┌─ Data shown

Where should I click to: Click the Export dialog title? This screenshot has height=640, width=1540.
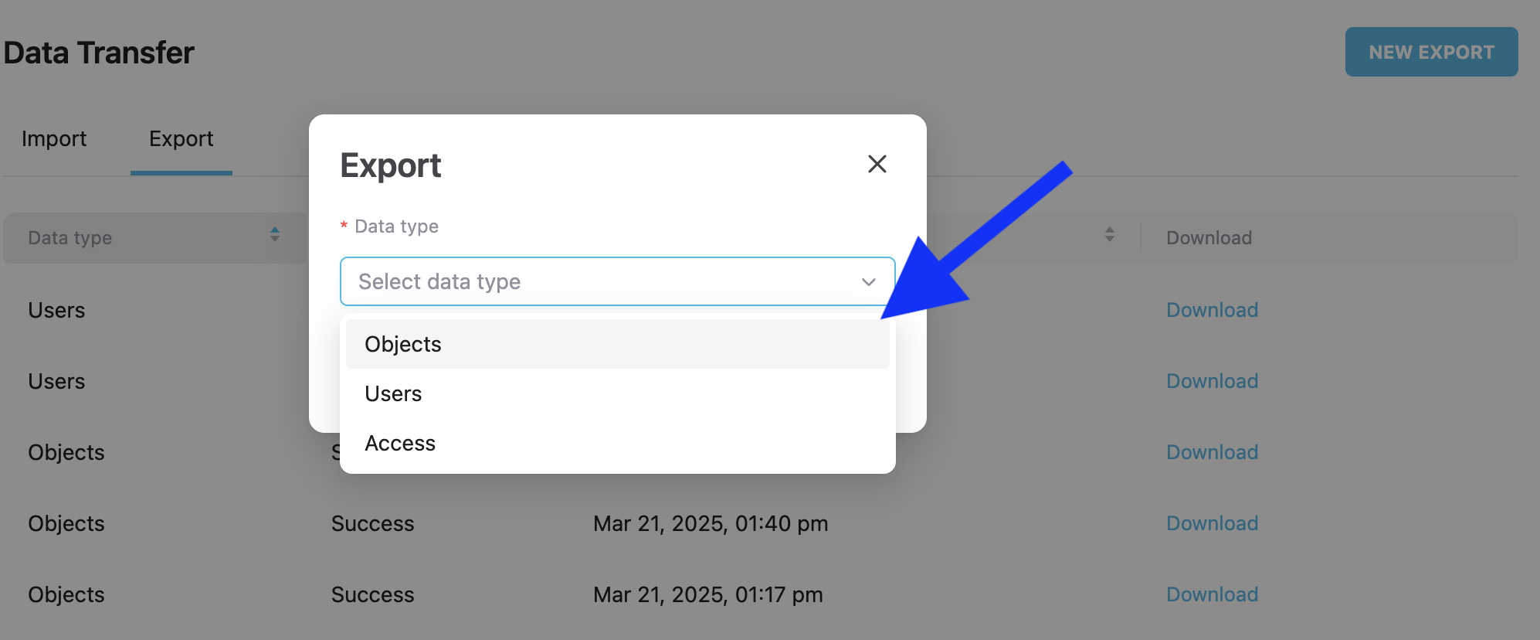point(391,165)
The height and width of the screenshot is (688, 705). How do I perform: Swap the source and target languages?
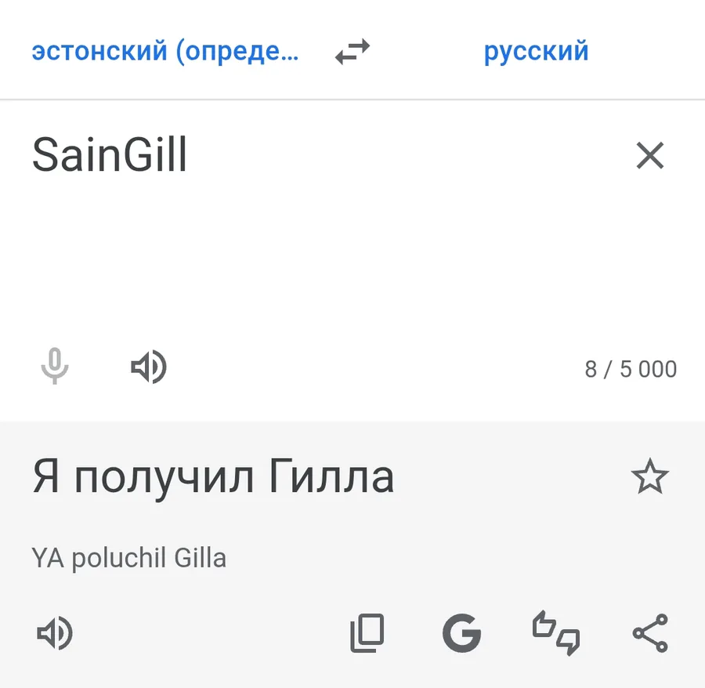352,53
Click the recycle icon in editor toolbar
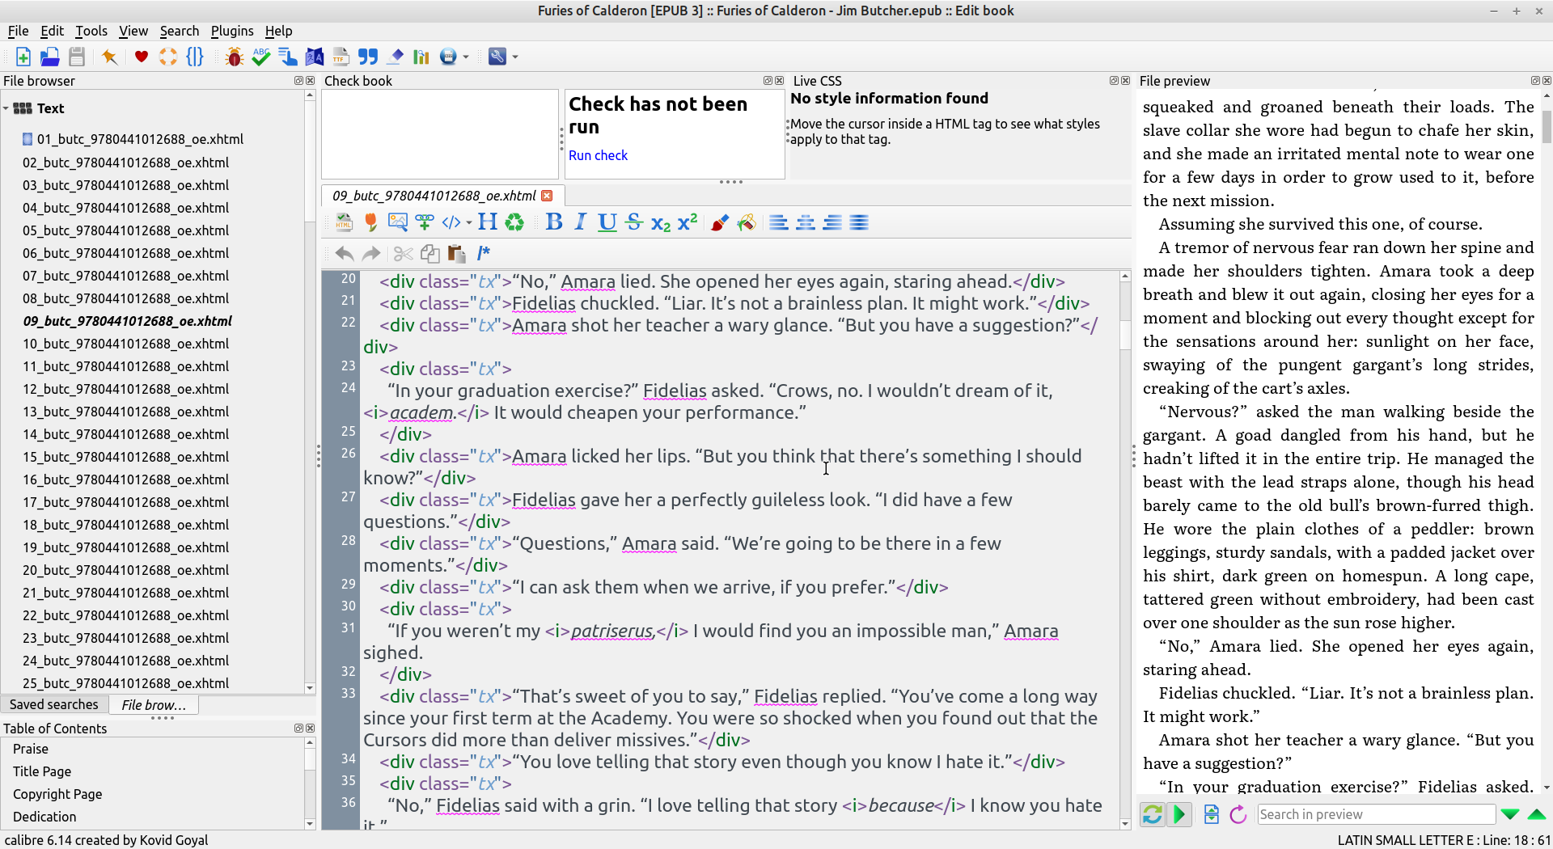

└─

■ **Task objective**
Please give the material again from the line that has "The height and" through the end, replacing "recycle icon" with "trash icon" and keeping everything else unchanged. Leave the pictures out.

■ **Task output**
The height and width of the screenshot is (688, 705). How do I perform: Swap the source and target languages?
352,53
Click the trash icon in editor toolbar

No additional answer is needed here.